Under the regulation, every part of the payment’s ecosystem whether they are fintechs handling cross-border transfers or banks running digital wallets, will now be regulated based on what they do and what risks they carry, not on who they are.
It’s a shift toward one consistent, activity-based framework that applies the same standards across the industry.
While the reforms are moving from consultation to implementation, firms will need increased regulatory visibility to stay ahead of changing requirements.
This is where FinregE can help by converting complex regulatory changes into structured, real-time intelligence that supports regulatory compliance.
What’s changing and why it matters
The payments legislation focuses on defining core payment concepts and aligning them with existing regulatory infrastructure. Here’s the essence of the new framework:
- Who’s in scope: An AFS license is now required for any organisation carrying out specific payment services, such as issuing digital wallets (SVFs), stablecoins (tokenised SVFs), operating payment gateways, collecting payments for merchants, or starting fund transfers. The licence requirement will only apply to corporate entities (constitutionally covered corporations).
- A new definition for payments: Clearer definitions are introduced by the law, such as payment technology and enablement service, payment initiation service, and payment facilitation service.
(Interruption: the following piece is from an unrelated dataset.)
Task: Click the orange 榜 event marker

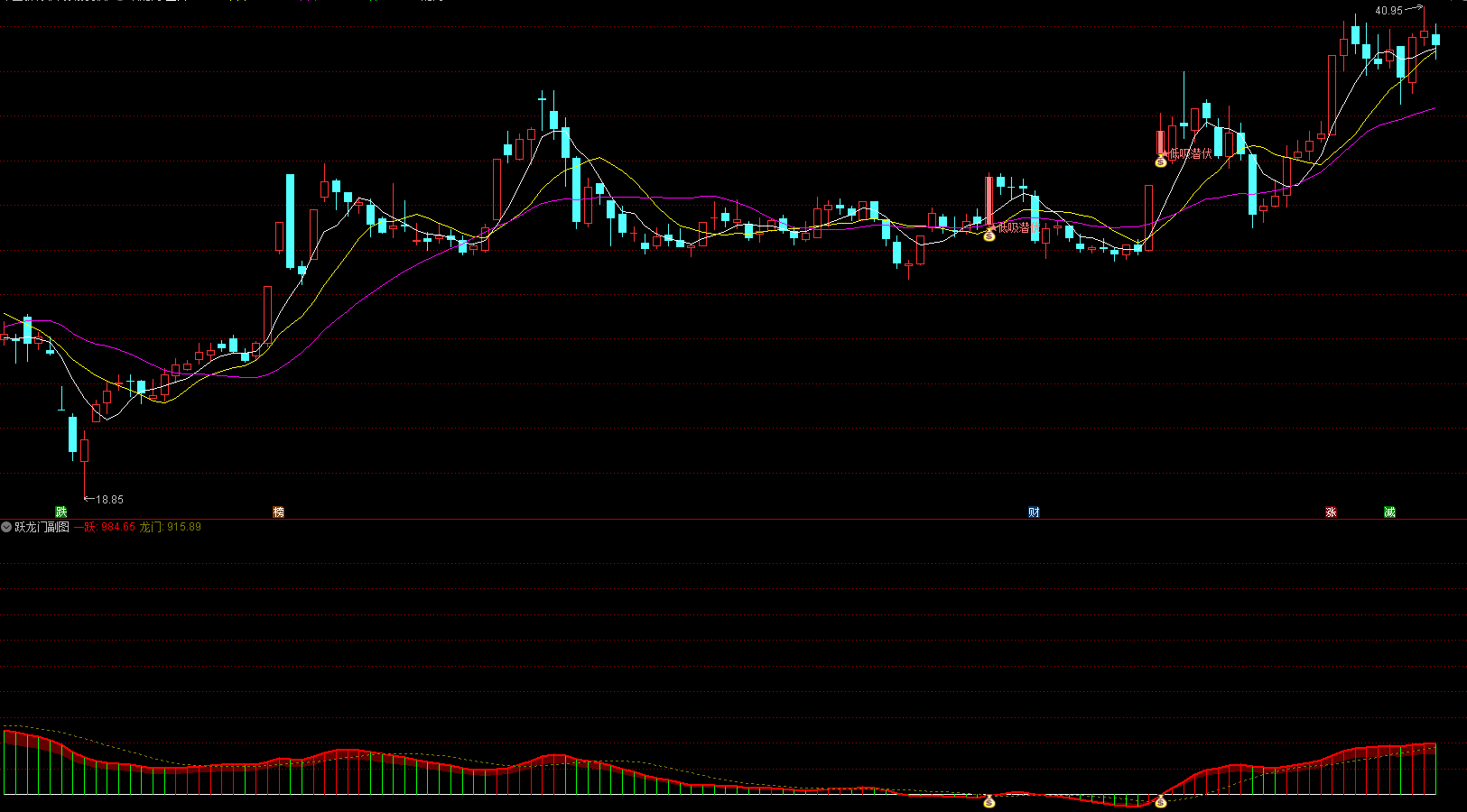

These better reflect contemporary payment practices than the Corporations Act’s outdated “non-cash payment” concept.
- New prudential perimeter: Major SVF providers, or those with more than $200 million in stored value, as well as any PSPs that are considered systemically significant, will now be under the supervision of APRA. Additionally, smaller suppliers might choose to participate in APRA oversight, which increases customer confidence.
- Mandatory ePayments Code: The framework for consumer protection, which was previously optional, will soon be required by law. The Code would establish basic norms of behaviour for all PSPs and banks, as well as guidelines for illegal transactions and incorrect payments.
What firms need to do
Here are four ways payment services firms can begin ensuring compliance:
- Assessing scope: Determine which of the six regulated payment functions, including storing assets, enabling technology, facilitating transfers, or initiating payments, your company carries out.
- Gap analysis: Examine the new AFS and APRA regulations in comparison to your existing license and AML/CTF obligations.
- Operational preparedness: Create mechanisms for reporting, client money protection, and dispute settlement to satisfy upcoming AFS requirements.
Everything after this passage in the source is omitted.